### Extract
++++++++++++++++++++

The former, worked on by Hartmut Kuhse, extends IPTC/XMP metadata
support to single layers and even channels. Here is the branch:
https://git.gnome.org/browse/gimp/log/?h=gimp-attributes-wip. Please
note that it requires bleeding edge build of the gexiv2 library.
Hartmut Kuhse started working on layer-level support for metadata.
This means, and in a way it brings the plan laid out by Commons
Machinery (http://bit.ly/1CTekPO) closer to reality. Previous work:
http://bit.ly/1zvKtXo.
The latter, worked on by Michael Natterer and Jehan, adds a new highly
experimental tool that uses libmypaint to paint with MyPaint brushes.
It's another project we started after looking at what's been worked on
in the gimp-painter fork.
Some interesting changes have been landing to GEGL throughout the year
thanks to Jon Nordby who works on The Grid, an artificial intelligence
based web publishing tool. The part of The Grid that handles images
relies on GEGL, you can read more about that in this extensive
coverage: http://bit.ly/1wPIISJ.
While working on this project, Jon improved some existing GEGL
features and added new ones like the gradient-map operation, support
for CMYK JPEG files, and an image comparison command-line tool.
Shortly before the new year he started moving more features to GEGL
like .json graph serialization and meta-operation loading from such
graphs. What it means is that you will be able to visually program new
GEGL operations by connecting blocks in Flowhub (https://flowhub.io/)
and use these operations in GIMP.

++++++++++++++++++++

### Extracted material
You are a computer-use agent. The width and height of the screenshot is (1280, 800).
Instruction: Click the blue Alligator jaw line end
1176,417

++++++++++++++++++++

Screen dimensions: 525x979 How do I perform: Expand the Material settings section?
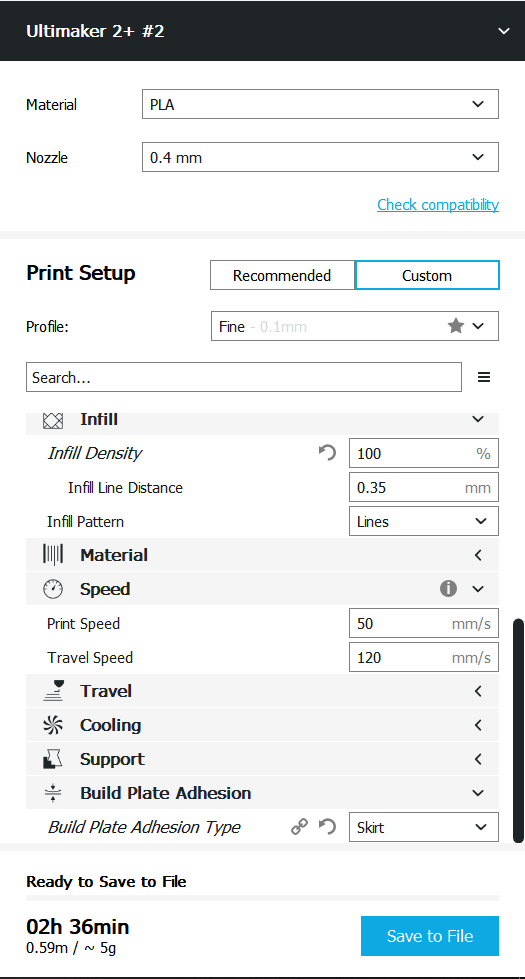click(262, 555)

++++++++++++++++++++

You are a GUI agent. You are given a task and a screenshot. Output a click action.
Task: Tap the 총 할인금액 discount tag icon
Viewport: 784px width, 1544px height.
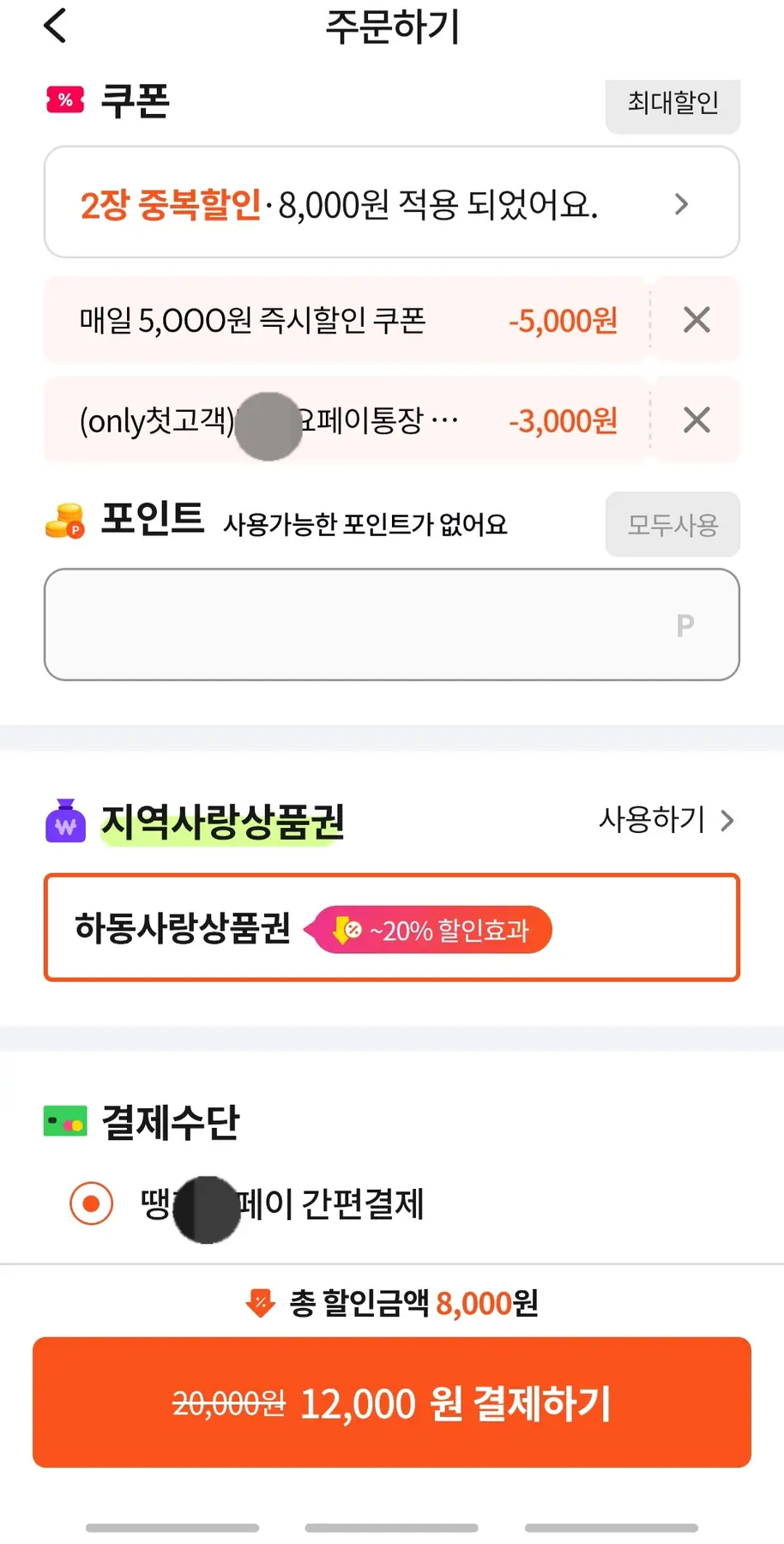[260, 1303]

++++++++++++++++++++

### Work required
Reproduce the part of the GIMP development text that opens with the words containing "It's another project" and closes with "in Flowhub (https://flowhub.io/)". Rely only on the text about GIMP and GEGL development, not on the records.

### Solution for this problem
It's another project we started after looking at what's been worked on
in the gimp-painter fork.
Some interesting changes have been landing to GEGL throughout the year
thanks to Jon Nordby who works on The Grid, an artificial intelligence
based web publishing tool. The part of The Grid that handles images
relies on GEGL, you can read more about that in this extensive
coverage: http://bit.ly/1wPIISJ.
While working on this project, Jon improved some existing GEGL
features and added new ones like the gradient-map operation, support
for CMYK JPEG files, and an image comparison command-line tool.
Shortly before the new year he started moving more features to GEGL
like .json graph serialization and meta-operation loading from such
graphs. What it means is that you will be able to visually program new
GEGL operations by connecting blocks in Flowhub (https://flowhub.io/)